Here is an experience of complete rejection. These were not just feelings of apparent desertion, but the reality of total abandonment. The Son had come to reveal God as the heavenly Father. Jesus had shocked traditional Judaism by daring to teach His disciples to address God as Abba, Daddy. But on the cross for the first time in His life Jesus cannot pray “My Father” but only “My God”. Why have you deserted me? Why have you forsaken me? Why have you abandoned me? Why have you handed me over? Given me up? Betrayed me? WHY have you forsaken me? How those words would have pierced the Father heart of God!
These words as Jesus was on the point of death give us a glimpse into eternal realities. As Jesus was suffering on the cross something very profound was happening deep within God Himself. Martin Luther put it this way. “Christ saw Himself as lost, as forsaken by God, felt in His conscience that He was cursed by God, suffered the torments of the damned who feel God’s eternal wrath, shrink from it and flee.”
In his book “The Crucified God” the German theologian Jurgen Moltmann explains the cross this way. “It was a deep division in God Himself, insofar as God abandoned God and contradicted Himself. The Son suffers in His love being forsaken by the Father as He dies. The Father suffers in His love the grief of the death of the Son.”
So the cross of Christ was just as hard, just as painful, just as heart-breaking for the loving Father as it was for the obedient Son. Any father would suffer handing his son over to such agony and desolation. God the Father was not an aloof spectator at Calvary. The Father was looking on with grief and tears that the world could only be reconciled and redeemed at the inestimable cost of alienation from His only beloved Son.
Amazing love, oh what sacrifice, the Son of God given for me!
My debt he pays and my death He dies, that I might live!
The sacrifice of the omnipotent Father is as great as the sacrifice of the helpless Son. God’s deity is divided! The Holy Trinity, God eternally three-in-One, is split apart by OUR sin as Christ the Son shares our rebellion and experiences our separation from God the Father!
“Christ was without sin, but God made Him to BE sin for us, so that in Him we might become the righteousness of God!” (2 Corinthians 5:21)
We rejected God! God never rejected us. Proud, selfish and self-centred human beings have abandoned God! Ignored his laws. Refused him the worship of which He is worthy. All we deserve is to be rejected by God. But in place of rejecting us – God the Father rejects his one and only Son. The Son who was one with the Father from eternity, before space and time were created. The Son who from the very moment of his human birth lived in unbroken fellowship with God. The Son who was always the delight of God’s heart. There was absolutely nothing in the Son to cause the Father to turn His back on Him. Yet there on the cross that is what happens. The Son of God is hung up to die, forsaken, abandoned, rejected.
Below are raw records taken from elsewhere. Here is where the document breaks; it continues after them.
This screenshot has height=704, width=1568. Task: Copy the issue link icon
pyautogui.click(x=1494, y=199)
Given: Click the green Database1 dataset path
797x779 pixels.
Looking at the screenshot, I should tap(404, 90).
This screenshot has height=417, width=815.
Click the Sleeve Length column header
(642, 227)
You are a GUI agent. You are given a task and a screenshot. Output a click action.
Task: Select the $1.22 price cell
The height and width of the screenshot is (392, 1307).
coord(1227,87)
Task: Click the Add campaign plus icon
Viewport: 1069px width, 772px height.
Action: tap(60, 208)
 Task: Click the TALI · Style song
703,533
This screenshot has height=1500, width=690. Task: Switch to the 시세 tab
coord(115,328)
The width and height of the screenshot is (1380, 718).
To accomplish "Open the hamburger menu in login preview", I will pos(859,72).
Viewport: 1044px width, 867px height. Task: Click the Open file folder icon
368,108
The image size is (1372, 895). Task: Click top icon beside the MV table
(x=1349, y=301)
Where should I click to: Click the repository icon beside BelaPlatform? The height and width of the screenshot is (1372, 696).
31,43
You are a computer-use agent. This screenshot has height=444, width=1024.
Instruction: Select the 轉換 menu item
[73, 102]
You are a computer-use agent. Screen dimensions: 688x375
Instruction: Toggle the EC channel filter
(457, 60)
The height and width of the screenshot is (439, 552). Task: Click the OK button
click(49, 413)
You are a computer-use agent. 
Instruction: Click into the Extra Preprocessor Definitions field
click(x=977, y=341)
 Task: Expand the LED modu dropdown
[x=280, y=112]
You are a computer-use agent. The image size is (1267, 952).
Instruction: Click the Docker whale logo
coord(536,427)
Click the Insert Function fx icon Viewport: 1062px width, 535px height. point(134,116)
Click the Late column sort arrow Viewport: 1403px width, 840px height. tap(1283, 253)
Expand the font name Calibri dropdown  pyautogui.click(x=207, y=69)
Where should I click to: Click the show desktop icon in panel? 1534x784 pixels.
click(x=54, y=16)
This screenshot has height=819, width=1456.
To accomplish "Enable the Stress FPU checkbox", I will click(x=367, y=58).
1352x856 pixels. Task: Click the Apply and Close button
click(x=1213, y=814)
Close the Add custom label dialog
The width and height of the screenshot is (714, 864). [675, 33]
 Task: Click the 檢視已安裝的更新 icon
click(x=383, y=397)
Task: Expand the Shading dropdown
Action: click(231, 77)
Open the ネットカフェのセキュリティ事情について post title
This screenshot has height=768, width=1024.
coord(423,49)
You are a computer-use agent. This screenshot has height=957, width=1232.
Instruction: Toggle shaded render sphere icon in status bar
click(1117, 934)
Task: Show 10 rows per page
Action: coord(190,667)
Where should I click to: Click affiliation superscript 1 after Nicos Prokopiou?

Again Moltmann helps us to understand. “The suffering in the passion of Jesus is abandonment, rejection by God His Father. Jesus humbles Himself and takes upon Himself the eternal death of the Godless and the Godforsaken, so that the Godless and the Godforsaken can experience communion with Him.”
“My God my God, why have you forsaken me?” “Why have you abandoned me?” THAT is how much it cost God to bring us back from hell! THAT is how much God loves you and me! Give thanks as we remember just how much it cost Jesus to die for us. How much does it cost us to live for Him?